_EXERCISE BRIEF_: Gather every line in the listing below that contains the word "Instruction" and copy each one out. Case matters.

_LISTING_:
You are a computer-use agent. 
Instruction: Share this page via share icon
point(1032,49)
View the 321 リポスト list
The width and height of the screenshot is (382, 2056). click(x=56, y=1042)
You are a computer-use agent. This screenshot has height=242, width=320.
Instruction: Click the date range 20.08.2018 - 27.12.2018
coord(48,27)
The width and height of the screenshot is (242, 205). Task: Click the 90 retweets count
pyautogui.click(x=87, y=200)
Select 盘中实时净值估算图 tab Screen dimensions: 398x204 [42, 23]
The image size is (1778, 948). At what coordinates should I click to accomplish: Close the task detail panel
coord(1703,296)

---

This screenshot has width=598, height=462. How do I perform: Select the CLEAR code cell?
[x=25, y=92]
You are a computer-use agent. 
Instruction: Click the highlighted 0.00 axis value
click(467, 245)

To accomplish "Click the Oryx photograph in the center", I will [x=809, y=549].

_PROBLEM SOLUTION_:
Instruction: Share this page via share icon
Instruction: Click the date range 20.08.2018 - 27.12.2018
Instruction: Click the highlighted 0.00 axis value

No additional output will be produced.